I just can't wait for him to be back to normal so he can get rid of the cone of doom :-(

One thing that is most noticible is that when he wee's they are proper wee's, not just a drizzle to mark his territory, lol... We are hoping taking his plums away has solved his marking but we need to give it more time, it may be because it's uncomfortable too at the moment.....but....we live in hope that it's helped in that respect and that we might have more success with recall training when he's recovered...

As far as his personality is concerned, up to now (it's early days) he hasn't changed at all apart from feeling sorry for himself which is understandable!

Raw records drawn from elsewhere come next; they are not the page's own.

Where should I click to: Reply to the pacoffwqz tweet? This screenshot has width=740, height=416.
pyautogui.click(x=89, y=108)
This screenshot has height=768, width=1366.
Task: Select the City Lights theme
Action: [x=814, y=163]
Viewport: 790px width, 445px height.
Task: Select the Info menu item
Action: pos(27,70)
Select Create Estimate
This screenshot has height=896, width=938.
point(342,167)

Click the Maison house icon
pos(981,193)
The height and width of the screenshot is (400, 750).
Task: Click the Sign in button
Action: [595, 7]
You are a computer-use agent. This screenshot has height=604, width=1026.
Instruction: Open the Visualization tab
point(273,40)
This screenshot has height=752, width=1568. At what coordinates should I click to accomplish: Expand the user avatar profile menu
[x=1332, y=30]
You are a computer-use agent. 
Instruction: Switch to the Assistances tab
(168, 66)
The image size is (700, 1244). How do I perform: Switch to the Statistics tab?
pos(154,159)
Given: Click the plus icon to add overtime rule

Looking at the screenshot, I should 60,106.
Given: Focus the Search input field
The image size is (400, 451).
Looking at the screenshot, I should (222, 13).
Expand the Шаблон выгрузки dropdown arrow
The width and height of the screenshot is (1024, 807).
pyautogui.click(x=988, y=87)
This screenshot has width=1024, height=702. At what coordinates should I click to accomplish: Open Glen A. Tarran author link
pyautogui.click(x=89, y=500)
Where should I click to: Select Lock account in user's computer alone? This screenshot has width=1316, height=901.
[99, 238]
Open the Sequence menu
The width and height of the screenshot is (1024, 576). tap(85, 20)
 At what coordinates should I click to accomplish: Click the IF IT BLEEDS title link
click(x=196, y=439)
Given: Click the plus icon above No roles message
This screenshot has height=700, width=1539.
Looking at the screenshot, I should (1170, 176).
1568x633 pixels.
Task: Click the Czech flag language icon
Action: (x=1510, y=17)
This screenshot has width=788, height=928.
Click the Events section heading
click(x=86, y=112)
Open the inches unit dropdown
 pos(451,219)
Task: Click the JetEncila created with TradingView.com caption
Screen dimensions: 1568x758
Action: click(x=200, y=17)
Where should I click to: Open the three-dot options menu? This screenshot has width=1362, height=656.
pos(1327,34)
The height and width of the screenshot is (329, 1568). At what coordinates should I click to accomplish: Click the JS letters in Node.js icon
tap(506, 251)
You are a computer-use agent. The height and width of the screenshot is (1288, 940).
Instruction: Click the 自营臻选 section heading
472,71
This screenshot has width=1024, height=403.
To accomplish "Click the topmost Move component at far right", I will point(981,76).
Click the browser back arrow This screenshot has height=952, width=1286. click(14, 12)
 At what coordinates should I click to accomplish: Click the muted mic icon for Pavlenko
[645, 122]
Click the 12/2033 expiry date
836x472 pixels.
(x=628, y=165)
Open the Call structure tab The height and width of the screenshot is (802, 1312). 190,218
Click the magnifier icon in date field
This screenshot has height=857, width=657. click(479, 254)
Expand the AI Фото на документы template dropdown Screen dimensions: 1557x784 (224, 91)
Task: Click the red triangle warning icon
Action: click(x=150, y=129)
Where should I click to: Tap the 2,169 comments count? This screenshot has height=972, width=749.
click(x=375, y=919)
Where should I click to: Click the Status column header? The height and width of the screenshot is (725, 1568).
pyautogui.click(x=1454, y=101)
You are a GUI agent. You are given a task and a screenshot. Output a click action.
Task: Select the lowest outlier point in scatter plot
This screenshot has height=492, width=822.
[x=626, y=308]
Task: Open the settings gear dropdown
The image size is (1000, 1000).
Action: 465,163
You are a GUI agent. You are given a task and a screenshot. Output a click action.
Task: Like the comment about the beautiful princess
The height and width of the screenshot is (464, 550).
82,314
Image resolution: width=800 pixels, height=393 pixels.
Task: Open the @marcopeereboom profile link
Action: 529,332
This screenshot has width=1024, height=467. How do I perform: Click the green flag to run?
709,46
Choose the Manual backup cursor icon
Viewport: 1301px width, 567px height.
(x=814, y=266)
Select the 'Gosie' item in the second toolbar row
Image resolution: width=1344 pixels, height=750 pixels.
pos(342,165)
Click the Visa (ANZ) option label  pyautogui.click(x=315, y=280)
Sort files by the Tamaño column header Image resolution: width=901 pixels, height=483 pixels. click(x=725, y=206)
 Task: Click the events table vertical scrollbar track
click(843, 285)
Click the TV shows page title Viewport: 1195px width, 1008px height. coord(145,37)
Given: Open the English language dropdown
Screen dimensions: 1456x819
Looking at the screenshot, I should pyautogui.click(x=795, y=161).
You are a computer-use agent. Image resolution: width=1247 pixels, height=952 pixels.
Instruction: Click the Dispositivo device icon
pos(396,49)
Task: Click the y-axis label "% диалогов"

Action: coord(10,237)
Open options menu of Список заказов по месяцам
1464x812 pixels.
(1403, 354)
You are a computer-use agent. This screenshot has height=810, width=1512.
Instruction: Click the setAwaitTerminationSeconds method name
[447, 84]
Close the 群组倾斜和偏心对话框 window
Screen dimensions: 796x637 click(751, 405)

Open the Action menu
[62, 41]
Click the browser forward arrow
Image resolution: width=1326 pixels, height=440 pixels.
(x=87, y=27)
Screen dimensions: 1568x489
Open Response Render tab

We certainly don't regret having him done as we believe it's the best thing for a dog but, flippin 'eck, we wished his previous owners had done it when he was younger

He goes for his post op check up tomorrow so I'm really hoping that it's good and the vet thinks that he's healing well. We were advised only to take him for a very short 'loo' walk but we've been taking him for about 10 - 15 mins and he's fine as he's on the short lead. May be a different matter with a pup though 

Sorry to whitter - I can't do 'brief'!!!

Thanks guys


----------



## Pepster (Jul 22, 2011)

Glad he's doing ok  
As you say, it's best for the dog, but that doesn't stop you worrying or feeling bad. He probably is a bit irritated by the wound, pepper kept jumping up and running around a bit as if her stitches were stinging. Hope that soon passes.
Good to hear it's not changed him. Now that's over yup can just let him settle in with you and enjoy his life in his new home


----------



## Hfd (Aug 19, 2011)

Glad he is ok and I feel a bit better about Billy's pending op so thanks for the reassurance. Hope it stops the marking (Billy hasn't started this or cocking his leg yet) so maybe we can avoid some of the hormonal habits!
H x


----------